You should confirm you’re backing up extended attributes.
Mapped. It allows permissions on the host to be handled simply (just make
qemu own everything), while permissions on the guest can also be set independently (for whatever user/service is using those files).
This is the path on the host you want to export.
This is actually a label, not a path. Use it to identify this share to the guest.
Export filesystem as readonly mount
This is handy if you want to ensure the guest can not write files back to the host. Particularly handy if you share the same directory to multiple machines, but want to ensure only one can modify the contents.
Here’s a sample configuration that exports the path
/foo/bar with the label
foobar, using the mapped security model:
And this is how the guest would mount the filesystem:
foobar /mnt/foobar 9p trans=virtio,version=9p2000.L,_netdev 0 0
Note: You may encounter problems here, and may need to skip ahead to the SELinux rules
On the guest, you can change the permissions and ownerships:
$ chown root:root /mnt/foobar $ chmod 750 /mnt/foobar $ ls -ld /mnt/foobar drwxr-x---. 1 root root 96 Mar 3 23:31 /mnt/foobar
Here’s what that looks like on the host. Note the ownership and permissions haven’t changed:
$ ls -ld /foo/bar drwxr-xr-x. 1 qemu qemu 96 Mar 3 23:31 /foo/bar
The guest values are stored as extended attributes:
$ attr -l /foo/bar Attribute "virtfs.mode" has a 4 byte value for /foo/bar Attribute "virtfs.uid" has a 4 byte value for /foo/bar Attribute "selinux" has a 35 byte value for /foo/bar Attribute "virtfs.gid" has a 4 byte value for /foo/bar
Note: I haven’t looked for an easy way to read these values. They’re binary, and dumping them doesn’t convert them to a printable character
Times are updated on the files as normal (mtime, etc).
On the guest, these filesystems actually get tagged as nfs_t, so all the standard SELinux bools to allow httpd/samba/etc to work with NFS work as expected.
$ ls -ldZ /mnt/foobar drwxr-x---. root root system_u:object_r:nfs_t:s0 /mnt/foobar
On the host, SELinux inserts itself into the permissions as well to restrict qemu to only properly tagged files.
I used svirt_image_t (the same as the libvirt images directory). There may be a better tag, but I couldn’t immediately find one.

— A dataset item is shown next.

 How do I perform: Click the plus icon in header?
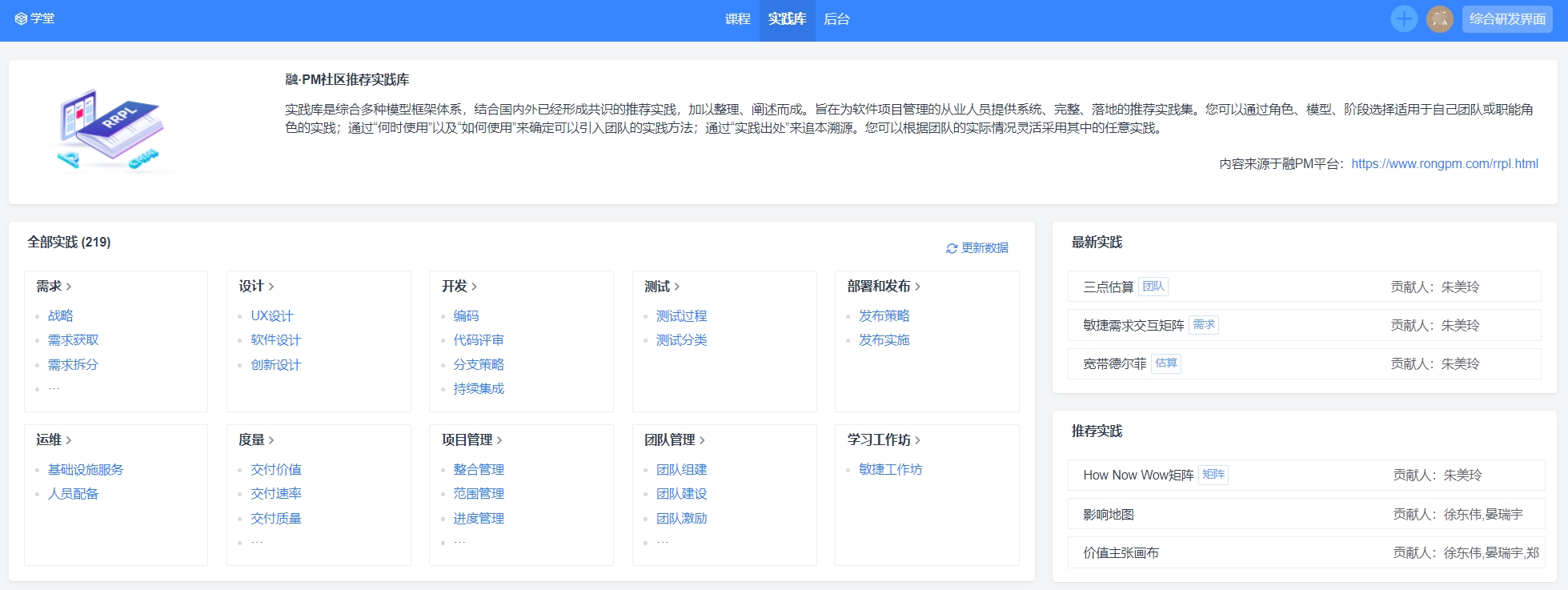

$ semanage fcontext -a -t svirt_image_t '/foo/bar(/.*)?' $ restorecon -Rv /foo/bar $ ls -ldZ /foo/bar drwxr-xr-x. 1 qemu qemu system_u:object_r:svirt_image_t:s0 96 Mar 9 20:56 /foo/bar
RHEL and CentOS
Oh yeah, RHEL (and therefore CentOS) don’t enable the 9p filesystem driver in their kernel. You’re SOL if you want to stay on the stock kernel.
However, there are two options to add 9p:
Kernel-plus. This is the stock kernel, but “plus” a bunch of features RHEL disabled. It is available in the centosplus repository, which is available (but disabled by default) on CentOS.
kernel-ml may also include support. I haven’t actually tested 9p on this, but btrfs did work (which it doesn’t on stock).